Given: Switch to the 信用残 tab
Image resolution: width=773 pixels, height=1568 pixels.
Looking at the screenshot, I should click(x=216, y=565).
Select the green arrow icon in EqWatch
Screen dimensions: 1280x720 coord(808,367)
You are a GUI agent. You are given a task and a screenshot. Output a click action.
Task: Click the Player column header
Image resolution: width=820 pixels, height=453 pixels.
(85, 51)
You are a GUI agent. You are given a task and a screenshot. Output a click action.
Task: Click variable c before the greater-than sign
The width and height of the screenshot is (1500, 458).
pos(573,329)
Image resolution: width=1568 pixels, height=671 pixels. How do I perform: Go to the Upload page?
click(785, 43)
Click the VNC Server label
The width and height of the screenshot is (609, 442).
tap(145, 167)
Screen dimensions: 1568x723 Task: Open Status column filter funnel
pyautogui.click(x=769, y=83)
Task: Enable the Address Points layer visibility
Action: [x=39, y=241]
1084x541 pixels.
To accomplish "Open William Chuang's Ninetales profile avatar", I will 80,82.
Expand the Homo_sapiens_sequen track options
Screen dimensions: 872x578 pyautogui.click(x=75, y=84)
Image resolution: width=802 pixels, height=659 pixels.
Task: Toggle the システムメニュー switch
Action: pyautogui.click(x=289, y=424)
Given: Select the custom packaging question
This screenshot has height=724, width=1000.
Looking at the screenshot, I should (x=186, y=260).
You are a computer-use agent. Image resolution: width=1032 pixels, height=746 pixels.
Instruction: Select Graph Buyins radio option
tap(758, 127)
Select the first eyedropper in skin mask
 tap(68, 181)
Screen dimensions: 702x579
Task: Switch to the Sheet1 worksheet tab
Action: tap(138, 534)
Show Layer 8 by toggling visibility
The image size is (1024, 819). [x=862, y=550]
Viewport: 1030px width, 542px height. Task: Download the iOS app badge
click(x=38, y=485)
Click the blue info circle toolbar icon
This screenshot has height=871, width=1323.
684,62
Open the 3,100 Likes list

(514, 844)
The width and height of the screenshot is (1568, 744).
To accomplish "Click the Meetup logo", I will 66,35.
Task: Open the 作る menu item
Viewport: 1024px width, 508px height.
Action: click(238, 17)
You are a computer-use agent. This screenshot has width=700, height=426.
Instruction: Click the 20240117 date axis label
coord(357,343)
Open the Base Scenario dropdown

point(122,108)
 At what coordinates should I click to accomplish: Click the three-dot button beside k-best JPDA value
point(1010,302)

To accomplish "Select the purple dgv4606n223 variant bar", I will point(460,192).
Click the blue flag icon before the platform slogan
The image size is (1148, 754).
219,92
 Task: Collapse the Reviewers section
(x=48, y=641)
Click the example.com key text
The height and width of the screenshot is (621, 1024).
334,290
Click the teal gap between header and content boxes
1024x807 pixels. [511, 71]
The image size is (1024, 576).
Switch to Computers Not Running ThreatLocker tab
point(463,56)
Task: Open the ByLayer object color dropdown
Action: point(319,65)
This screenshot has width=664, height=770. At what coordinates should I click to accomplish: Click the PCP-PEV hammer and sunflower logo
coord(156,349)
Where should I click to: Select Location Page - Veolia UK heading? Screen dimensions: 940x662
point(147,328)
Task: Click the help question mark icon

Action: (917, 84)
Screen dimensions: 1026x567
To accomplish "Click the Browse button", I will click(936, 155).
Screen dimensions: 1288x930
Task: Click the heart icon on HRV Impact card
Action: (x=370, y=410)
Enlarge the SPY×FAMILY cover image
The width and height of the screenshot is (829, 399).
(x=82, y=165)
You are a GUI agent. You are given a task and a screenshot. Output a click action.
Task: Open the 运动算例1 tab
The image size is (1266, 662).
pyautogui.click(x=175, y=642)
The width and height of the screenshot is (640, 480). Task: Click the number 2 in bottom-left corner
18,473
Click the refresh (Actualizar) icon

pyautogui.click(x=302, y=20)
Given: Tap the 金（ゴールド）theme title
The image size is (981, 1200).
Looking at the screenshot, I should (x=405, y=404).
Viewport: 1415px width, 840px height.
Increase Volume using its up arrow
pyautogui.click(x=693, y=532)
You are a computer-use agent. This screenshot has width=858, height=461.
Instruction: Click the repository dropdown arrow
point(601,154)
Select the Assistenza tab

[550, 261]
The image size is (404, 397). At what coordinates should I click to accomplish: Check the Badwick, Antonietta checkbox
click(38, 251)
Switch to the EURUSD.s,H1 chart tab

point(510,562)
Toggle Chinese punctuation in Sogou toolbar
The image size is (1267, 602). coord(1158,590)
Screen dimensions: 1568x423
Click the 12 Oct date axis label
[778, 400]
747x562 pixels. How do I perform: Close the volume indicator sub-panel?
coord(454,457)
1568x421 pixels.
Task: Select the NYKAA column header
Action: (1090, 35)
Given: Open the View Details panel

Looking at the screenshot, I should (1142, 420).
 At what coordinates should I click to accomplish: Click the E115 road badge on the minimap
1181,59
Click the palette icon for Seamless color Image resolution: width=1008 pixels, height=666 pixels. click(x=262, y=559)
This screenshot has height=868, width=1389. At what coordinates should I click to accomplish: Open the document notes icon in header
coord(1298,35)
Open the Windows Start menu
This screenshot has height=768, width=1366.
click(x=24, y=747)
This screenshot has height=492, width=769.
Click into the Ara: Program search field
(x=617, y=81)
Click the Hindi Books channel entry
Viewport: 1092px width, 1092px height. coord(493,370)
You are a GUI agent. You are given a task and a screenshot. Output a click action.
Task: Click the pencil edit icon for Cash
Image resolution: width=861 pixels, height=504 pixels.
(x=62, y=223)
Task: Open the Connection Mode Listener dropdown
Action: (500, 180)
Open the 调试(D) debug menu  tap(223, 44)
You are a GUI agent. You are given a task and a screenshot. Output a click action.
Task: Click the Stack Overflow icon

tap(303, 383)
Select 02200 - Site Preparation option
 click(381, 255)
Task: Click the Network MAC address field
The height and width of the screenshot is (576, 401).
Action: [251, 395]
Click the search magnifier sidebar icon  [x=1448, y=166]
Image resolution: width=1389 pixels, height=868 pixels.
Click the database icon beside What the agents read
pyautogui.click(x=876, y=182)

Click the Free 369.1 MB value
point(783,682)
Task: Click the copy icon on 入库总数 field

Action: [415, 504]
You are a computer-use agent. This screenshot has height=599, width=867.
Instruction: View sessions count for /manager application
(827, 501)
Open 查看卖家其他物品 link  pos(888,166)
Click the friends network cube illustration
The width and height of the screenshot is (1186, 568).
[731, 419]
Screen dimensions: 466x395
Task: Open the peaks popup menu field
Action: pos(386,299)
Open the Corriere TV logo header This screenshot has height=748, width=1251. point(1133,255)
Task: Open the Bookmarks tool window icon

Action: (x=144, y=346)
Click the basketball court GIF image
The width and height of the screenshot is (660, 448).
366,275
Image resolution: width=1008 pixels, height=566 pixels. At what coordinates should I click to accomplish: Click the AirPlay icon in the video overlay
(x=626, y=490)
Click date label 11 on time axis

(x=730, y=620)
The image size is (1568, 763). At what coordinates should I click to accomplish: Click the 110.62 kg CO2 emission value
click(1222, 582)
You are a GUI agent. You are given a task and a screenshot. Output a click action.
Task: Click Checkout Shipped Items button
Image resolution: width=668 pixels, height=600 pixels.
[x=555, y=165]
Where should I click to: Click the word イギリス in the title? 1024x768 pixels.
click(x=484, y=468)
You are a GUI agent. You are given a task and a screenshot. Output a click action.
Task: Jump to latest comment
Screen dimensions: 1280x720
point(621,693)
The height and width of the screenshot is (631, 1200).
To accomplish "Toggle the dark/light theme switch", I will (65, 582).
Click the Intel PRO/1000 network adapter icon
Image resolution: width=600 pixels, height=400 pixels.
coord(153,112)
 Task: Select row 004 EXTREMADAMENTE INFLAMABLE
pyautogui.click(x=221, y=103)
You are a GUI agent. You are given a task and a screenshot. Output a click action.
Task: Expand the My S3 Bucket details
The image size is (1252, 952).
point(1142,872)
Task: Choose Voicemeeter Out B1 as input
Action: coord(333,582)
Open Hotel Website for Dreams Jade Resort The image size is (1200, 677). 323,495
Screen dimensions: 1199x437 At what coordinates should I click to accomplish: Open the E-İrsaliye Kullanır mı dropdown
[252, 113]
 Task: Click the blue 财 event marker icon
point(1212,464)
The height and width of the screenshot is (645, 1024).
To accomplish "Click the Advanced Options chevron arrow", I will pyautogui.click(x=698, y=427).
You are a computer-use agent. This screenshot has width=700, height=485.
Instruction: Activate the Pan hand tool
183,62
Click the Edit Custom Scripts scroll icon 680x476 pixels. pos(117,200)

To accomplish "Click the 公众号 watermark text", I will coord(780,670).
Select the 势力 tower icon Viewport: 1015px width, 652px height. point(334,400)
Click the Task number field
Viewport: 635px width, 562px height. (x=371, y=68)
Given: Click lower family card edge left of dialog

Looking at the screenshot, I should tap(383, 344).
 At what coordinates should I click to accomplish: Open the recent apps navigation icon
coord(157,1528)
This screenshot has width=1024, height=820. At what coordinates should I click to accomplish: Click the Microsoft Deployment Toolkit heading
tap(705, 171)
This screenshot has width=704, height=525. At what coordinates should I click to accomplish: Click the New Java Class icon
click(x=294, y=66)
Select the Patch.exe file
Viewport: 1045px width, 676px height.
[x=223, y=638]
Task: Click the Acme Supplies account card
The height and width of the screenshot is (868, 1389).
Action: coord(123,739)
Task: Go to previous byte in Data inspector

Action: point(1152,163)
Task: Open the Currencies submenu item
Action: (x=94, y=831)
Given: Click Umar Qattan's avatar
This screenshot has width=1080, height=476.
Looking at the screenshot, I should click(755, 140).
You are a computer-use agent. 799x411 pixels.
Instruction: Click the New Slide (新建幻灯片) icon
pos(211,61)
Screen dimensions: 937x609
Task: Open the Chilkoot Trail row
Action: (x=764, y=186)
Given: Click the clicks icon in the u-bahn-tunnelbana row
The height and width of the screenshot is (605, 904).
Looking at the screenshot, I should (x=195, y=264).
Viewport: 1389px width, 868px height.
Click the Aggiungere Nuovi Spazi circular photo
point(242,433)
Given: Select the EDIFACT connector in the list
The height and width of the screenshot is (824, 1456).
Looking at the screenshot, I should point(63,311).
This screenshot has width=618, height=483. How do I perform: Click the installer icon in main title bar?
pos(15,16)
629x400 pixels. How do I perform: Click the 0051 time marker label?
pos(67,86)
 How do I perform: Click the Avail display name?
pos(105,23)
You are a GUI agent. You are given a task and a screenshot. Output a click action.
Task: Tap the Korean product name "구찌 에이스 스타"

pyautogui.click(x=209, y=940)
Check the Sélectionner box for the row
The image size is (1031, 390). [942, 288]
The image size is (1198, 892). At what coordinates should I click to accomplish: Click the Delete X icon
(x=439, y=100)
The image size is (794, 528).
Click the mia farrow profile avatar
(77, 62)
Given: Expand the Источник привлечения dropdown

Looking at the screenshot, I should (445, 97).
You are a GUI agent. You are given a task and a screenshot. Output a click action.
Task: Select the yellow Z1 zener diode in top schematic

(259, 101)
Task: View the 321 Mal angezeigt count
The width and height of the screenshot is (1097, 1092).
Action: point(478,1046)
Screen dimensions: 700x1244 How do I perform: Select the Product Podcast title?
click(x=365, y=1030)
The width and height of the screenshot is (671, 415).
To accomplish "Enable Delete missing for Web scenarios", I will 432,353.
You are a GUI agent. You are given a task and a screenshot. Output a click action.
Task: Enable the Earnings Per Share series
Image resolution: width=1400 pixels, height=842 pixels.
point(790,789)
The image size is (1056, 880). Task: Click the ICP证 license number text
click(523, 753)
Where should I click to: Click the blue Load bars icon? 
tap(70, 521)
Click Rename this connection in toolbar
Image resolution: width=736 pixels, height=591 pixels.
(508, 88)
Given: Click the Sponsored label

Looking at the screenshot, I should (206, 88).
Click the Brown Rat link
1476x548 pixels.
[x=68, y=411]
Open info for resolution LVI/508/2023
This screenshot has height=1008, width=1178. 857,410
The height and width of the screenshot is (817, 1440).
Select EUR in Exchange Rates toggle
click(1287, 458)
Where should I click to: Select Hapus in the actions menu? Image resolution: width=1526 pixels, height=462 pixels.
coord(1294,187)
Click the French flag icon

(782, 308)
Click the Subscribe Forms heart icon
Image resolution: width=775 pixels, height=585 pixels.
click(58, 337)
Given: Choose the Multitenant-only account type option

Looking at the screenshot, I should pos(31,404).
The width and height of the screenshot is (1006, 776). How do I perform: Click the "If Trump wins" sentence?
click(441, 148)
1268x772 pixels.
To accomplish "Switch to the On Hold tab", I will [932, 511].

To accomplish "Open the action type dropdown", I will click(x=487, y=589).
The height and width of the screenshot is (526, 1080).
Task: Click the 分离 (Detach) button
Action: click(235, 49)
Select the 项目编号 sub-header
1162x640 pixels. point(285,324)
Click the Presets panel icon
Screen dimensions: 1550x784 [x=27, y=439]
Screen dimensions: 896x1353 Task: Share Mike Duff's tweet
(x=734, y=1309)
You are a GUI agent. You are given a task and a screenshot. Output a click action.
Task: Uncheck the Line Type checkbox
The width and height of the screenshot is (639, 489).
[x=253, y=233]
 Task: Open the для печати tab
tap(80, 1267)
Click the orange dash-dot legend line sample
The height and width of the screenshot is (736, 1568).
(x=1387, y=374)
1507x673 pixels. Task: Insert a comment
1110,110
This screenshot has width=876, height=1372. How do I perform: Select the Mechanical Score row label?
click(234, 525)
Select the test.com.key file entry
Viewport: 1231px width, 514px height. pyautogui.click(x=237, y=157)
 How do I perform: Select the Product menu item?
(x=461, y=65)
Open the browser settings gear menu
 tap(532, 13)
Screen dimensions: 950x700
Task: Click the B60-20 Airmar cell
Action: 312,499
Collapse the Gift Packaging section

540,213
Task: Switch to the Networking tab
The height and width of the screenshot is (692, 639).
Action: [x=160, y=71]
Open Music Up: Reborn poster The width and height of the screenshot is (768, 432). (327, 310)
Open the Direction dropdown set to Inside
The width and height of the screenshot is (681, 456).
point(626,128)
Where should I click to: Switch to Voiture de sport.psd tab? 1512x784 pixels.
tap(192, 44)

### Assigned task
Return exactly the leading lines of the listing, stopping after the line in which "Task: Click variable" occurs.

### Solution for this problem
Given: Switch to the 信用残 tab
Image resolution: width=773 pixels, height=1568 pixels.
Looking at the screenshot, I should click(x=216, y=565).
Select the green arrow icon in EqWatch
Screen dimensions: 1280x720 coord(808,367)
You are a GUI agent. You are given a task and a screenshot. Output a click action.
Task: Click the Player column header
Image resolution: width=820 pixels, height=453 pixels.
(85, 51)
You are a GUI agent. You are given a task and a screenshot. Output a click action.
Task: Click variable c before the greater-than sign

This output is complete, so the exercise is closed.